Vor fünf Jahren sorgte der sogenannte Tankstellenmord von Zürich für Aufsehen: Die Frau des Tankstellenbesitzers wurde von einer unbekannten Person mit einem Küchenmesser erstochen. Die Mutter von zwei Mädchen starb noch bevor die Rettungskräfte eintrafen. Die Ermittlungen liefen auf Hochtouren, aber auch ein Zeugenaufruf bei «Aktenzeichen XY» half nichts. Die Polizei tappt seither im Dunkeln.
Nun geht der Mann der getöteten Frau in die Offensive. Er bietet 100'000 Franken aus seinem privaten Vermögen für Hinweise, die zur Täterschaft führen. Was bedeute das für die Justiz, wenn die Opfer die Ermittlungen mit Belohnungen am Laufen halten müssen?
Letzte Hoffnung für hoffnungslose Fälle
Bis zu einem gewissen Grad habe das auch die Polizei schon immer gemacht, erklärt Strafrechtsprofessor Martin Kilias im Gespräch mit SRF. Es gebe Fälle, da könne man nur noch hoffen, gegen Geld einen Tipp einer Person aus dem Umfeld zu erhalten.
Dass durch die Ausschreibung solcher Belohnungen die Gefahr bestehe, dass die Ermittler künftig nur noch gute Informationen gegen gutes Geld erhalten, glaubt Kilias nicht. Mitinformierte würden nicht so zynisch planen und erst sprechen, wenn die Belohnung eine gewisse Höhe erreicht habe.

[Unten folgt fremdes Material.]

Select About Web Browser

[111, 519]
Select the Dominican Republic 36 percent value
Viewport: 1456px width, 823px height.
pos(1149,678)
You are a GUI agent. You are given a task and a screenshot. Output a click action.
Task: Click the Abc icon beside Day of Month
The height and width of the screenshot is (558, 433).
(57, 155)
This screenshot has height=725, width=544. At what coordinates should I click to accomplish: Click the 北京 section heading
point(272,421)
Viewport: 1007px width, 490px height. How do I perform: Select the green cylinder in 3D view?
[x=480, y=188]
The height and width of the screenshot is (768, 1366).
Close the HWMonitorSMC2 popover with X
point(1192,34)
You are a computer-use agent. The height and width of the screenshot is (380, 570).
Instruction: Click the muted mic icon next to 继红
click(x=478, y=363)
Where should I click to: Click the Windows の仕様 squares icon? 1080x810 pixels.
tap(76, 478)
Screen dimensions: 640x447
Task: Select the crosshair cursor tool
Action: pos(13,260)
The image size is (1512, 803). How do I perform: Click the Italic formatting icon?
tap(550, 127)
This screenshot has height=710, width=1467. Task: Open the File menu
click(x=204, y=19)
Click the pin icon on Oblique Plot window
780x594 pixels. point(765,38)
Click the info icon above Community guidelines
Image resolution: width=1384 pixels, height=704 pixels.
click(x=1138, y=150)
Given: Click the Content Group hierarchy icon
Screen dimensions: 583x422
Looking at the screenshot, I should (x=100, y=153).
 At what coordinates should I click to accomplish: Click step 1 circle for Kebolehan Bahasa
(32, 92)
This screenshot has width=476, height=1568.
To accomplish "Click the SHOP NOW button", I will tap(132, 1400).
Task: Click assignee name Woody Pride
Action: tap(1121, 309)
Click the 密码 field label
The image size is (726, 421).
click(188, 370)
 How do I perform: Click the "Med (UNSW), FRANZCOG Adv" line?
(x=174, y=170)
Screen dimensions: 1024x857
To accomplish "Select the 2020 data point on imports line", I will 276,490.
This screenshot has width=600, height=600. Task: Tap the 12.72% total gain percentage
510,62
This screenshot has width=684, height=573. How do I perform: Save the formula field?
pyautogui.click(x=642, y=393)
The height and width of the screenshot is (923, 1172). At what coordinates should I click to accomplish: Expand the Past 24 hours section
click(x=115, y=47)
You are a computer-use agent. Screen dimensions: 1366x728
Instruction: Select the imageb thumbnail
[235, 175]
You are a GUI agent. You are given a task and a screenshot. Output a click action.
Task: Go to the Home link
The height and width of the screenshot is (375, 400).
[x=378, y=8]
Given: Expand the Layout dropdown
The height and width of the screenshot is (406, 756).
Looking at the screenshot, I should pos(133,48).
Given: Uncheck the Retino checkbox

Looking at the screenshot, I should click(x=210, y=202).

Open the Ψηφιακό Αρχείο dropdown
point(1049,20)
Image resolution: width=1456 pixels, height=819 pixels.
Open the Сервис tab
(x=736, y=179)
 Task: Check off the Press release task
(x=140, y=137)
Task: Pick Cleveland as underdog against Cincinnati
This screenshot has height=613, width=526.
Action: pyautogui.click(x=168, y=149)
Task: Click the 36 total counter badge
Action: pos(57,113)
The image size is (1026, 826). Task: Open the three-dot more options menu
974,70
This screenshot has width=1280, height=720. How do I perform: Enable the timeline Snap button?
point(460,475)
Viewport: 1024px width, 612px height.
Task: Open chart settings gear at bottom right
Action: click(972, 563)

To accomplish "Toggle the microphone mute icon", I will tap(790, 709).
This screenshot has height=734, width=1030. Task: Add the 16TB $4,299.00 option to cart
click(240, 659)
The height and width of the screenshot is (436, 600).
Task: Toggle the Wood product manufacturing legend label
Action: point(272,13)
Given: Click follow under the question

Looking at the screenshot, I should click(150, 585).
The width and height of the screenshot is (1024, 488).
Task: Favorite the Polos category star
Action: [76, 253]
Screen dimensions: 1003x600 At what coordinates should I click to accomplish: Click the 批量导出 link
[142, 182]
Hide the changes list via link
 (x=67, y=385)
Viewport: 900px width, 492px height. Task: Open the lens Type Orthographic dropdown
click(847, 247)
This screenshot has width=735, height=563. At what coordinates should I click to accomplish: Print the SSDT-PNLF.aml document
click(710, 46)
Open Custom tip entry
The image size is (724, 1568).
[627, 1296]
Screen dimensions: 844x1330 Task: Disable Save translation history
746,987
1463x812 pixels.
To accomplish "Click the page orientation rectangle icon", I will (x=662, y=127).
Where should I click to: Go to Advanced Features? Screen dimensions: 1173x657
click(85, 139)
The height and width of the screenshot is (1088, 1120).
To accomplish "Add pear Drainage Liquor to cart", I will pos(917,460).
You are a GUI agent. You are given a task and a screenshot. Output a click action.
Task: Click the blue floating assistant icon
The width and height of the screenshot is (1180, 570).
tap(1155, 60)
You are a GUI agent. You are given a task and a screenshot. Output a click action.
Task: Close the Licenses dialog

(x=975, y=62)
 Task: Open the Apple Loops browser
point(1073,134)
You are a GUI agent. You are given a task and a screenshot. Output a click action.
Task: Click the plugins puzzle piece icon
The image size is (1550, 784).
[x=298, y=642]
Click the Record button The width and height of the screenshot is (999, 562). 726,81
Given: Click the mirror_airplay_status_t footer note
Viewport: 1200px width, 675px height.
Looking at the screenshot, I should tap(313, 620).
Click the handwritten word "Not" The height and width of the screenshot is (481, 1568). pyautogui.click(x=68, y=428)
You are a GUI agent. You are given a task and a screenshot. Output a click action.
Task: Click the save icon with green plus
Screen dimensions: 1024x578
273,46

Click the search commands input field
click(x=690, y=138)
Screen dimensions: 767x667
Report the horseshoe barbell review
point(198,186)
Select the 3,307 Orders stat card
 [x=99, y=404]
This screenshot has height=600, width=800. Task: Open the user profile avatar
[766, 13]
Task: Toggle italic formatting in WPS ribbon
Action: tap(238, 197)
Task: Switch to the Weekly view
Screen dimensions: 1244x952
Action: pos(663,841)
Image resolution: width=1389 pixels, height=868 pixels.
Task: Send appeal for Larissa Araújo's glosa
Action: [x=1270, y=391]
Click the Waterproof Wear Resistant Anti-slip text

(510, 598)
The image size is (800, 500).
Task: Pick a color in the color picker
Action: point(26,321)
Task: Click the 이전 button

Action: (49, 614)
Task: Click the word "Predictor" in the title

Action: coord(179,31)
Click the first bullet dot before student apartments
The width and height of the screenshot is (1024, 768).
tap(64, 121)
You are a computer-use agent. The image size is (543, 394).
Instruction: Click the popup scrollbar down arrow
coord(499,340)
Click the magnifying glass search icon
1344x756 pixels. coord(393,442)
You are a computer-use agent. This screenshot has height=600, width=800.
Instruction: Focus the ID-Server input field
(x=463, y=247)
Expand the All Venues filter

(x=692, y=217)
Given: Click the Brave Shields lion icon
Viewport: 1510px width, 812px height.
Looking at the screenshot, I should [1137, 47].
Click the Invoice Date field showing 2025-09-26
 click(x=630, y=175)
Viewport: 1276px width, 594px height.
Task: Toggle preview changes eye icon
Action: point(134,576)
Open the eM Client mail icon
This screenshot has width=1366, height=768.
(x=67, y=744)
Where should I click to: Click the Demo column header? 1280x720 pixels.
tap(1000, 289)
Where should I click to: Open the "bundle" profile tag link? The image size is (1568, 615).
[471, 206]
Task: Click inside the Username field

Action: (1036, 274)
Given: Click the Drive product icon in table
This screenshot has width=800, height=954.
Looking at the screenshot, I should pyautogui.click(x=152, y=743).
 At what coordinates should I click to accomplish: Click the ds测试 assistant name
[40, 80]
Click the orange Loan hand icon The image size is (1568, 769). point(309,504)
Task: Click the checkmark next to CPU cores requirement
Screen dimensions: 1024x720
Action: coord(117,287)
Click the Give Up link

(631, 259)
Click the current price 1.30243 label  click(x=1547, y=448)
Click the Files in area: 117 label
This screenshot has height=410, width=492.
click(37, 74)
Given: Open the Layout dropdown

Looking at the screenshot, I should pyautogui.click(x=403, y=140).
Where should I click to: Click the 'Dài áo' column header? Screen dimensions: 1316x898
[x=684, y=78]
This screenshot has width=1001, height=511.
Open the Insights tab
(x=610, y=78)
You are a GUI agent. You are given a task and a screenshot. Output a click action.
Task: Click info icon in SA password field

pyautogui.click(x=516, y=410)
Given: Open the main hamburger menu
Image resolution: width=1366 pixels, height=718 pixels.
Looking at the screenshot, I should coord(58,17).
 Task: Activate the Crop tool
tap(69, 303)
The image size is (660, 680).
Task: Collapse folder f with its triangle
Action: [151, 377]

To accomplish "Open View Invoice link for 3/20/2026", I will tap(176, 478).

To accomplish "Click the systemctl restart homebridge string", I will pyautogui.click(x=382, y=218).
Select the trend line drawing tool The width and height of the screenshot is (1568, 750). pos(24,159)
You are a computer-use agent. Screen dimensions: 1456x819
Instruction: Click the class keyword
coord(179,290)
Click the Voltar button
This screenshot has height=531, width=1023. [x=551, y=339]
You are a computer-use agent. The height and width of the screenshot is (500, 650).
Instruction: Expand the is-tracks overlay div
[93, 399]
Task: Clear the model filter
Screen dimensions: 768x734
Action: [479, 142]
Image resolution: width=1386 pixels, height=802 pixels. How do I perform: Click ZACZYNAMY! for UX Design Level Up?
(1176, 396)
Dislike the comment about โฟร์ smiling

Aber es gebe kaum Studien zu diesem Thema, gibt der Strafrechtsprofessor zu bedenken. «Wir haben immer Vorstellungen, was die Polizei bewirken könnte, wenn sie dies und das tut. Aber letztendlich haben wir enttäuschend wenig gesichertes Wissen.»
Vorstufe der Zweitklassenjustiz?
«Zu einem gewissen Grad für plausibel» hält Kilias die These, dass die Ausschreibung von so hohen Belohnungen durch Private eine Vorstufe zur Zweitklassenjustiz sei. Dennoch: «Es ist nicht so, dass die Polizei nichts tut», stellt der Strafrechtsprofessor klar. Die Ermittlungen mache die Polizei sowieso.
Aber in gewissen Fällen komme die Polizei mit den üblichen Methoden wie Spurenauswertungen oder Datenbanken konsultieren einfach nicht weiter. Durch das Ausschreiben einer Belohnung korrumpiere man aber nicht die Polizei, sondern das Milieu, stellt Kilias klar.